### LISTA DE ACTIVIDADES
- A) Reproduce el pasaje del texto sobre Ucrania que se abre con las palabras que contienen "El choque entre" y se cierra con "tanques y ametralladoras.".
- B) Según el texto sobre Ucrania, ¿durante cuánto tiempo como mínimo descenderá el nivel de vida de la sociedad ucraniana?
- C) Prosigue el texto sobre Ucrania a partir de su última frase.

El tiempo recobrado

Ley y fuerza

El choque entre ucranianos pro-europeos y pro-rusos ha costado ya más de un centenar de muertos, millares de heridos y abundante destrucción. Un país que se encontraba antes de las revueltas y de la invasión rusa de Crimea al borde de la insolvencia, se ha precipitado a la ruina. La Unión Europea y los Estados Unidos han advertido a Moscú que su pretensión, hoy en fase de realización, de apropiarse de una parte de territorio ucraniano, viola la constitución de Ucrania y el derecho internacional. No parece que esta advertencia haya impresionado demasiado a Vladimir Putin, que ha enviado un numeroso contingente de tropas a Crimea y se dispone a responder favorablemente  a la petición mayoritaria del pueblo crimeo de regresar al seno de la madre Rusia tras el oportuno referendo exprés celebrado entre tanques y ametralladoras.

Un completo desastre, en suma, que hará descender el nivel de vida de la sociedad ucraniana durante por lo menos una década y mutilará su territorio nacional, eso si las cosas no se ponen aún peor y la situación acaba en un baño de sangre de grandes dimensiones.

### DATOS EN BRUTO

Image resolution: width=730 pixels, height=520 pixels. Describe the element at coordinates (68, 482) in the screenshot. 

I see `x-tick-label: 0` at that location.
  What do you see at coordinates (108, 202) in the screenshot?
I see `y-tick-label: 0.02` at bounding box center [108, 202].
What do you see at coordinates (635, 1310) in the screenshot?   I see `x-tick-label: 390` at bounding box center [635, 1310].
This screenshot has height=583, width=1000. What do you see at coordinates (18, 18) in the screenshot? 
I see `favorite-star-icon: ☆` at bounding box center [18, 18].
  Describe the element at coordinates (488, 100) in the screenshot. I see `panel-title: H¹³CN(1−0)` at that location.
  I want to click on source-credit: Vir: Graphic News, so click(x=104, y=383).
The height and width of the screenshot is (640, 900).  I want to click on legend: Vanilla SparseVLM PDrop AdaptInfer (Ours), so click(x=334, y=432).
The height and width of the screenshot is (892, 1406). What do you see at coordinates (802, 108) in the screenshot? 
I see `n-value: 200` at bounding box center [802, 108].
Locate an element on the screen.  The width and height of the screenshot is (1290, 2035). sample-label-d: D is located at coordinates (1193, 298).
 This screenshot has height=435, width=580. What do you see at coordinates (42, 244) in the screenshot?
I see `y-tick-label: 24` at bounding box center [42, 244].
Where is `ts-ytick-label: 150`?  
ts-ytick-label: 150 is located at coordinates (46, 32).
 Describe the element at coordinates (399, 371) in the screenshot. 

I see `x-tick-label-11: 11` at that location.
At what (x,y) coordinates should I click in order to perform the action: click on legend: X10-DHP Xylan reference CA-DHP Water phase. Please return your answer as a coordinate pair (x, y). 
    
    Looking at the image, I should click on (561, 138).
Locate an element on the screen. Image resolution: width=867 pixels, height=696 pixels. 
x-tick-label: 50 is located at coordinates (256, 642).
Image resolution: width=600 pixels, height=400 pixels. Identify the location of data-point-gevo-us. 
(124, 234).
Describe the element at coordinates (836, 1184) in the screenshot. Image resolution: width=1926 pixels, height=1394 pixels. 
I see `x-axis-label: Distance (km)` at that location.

### RESPUESTAS EN ORDEN
- A)
El choque entre ucranianos pro-europeos y pro-rusos ha costado ya más de un centenar de muertos, millares de heridos y abundante destrucción. Un país que se encontraba antes de las revueltas y de la invasión rusa de Crimea al borde de la insolvencia, se ha precipitado a la ruina. La Unión Europea y los Estados Unidos han advertido a Moscú que su pretensión, hoy en fase de realización, de apropiarse de una parte de territorio ucraniano, viola la constitución de Ucrania y el derecho internacional. No parece que esta advertencia haya impresionado demasiado a Vladimir Putin, que ha enviado un numeroso contingente de tropas a Crimea y se dispone a responder favorablemente  a la petición mayoritaria del pueblo crimeo de regresar al seno de la madre Rusia tras el oportuno referendo exprés celebrado entre tanques y ametralladoras.

- B) Durante por lo menos una década.

- C)
Los separatistas catalanes, que andan también metidos en la inteligente operación de enfrentar a los catalanes entre ellos y con el resto de España mediante el fomento del odio, la fabricación de mentiras y la exhibición de agravios imaginarios, harían bien en mirar hacia los lejanos confines orientales en los que se desarrolla en estos días la tragedia ucraniana. Cataluña no tiene nada que ver con Ucrania, se han apresurado a proclamar, conscientes de las consecuencias negativas para su propio proyecto secesionista del desastre a orillas del Mar Negro. Se equivocan de nuevo. Existen analogías evidentes entre los dos problemas. Artur Mas y sus corifeos también se saltan a la torera las sentencias judiciales-las relativas al bilingüismo en las aulas-, también desafían el orden constitucional -declaraciones de soberanía en el Parlamento autonómico y construcción de “estructuras de Estado”-, también son corruptos hasta la médula -los incontables latrocinios del clan Pujol- , también pugnan por convocar una consulta ilegal -anunciada para noviembre-, y también incumplen acuerdos solemnes -el pacto de la Transición-.

La lección que deben aprender los nacionalistas que gobiernan la Generalitat al observar el desgarro ucraniano es que el único amparo seguro para sus absurdas reivindicaciones es la Constitución española de 1978 y su estricto cumplimiento. Fuera de ella, les espera el drama que están sufriendo hoy los infortunados ciudadanos de Ucrania porque allí donde no impera la fuerza de la ley, se impone la ley de la fuerza.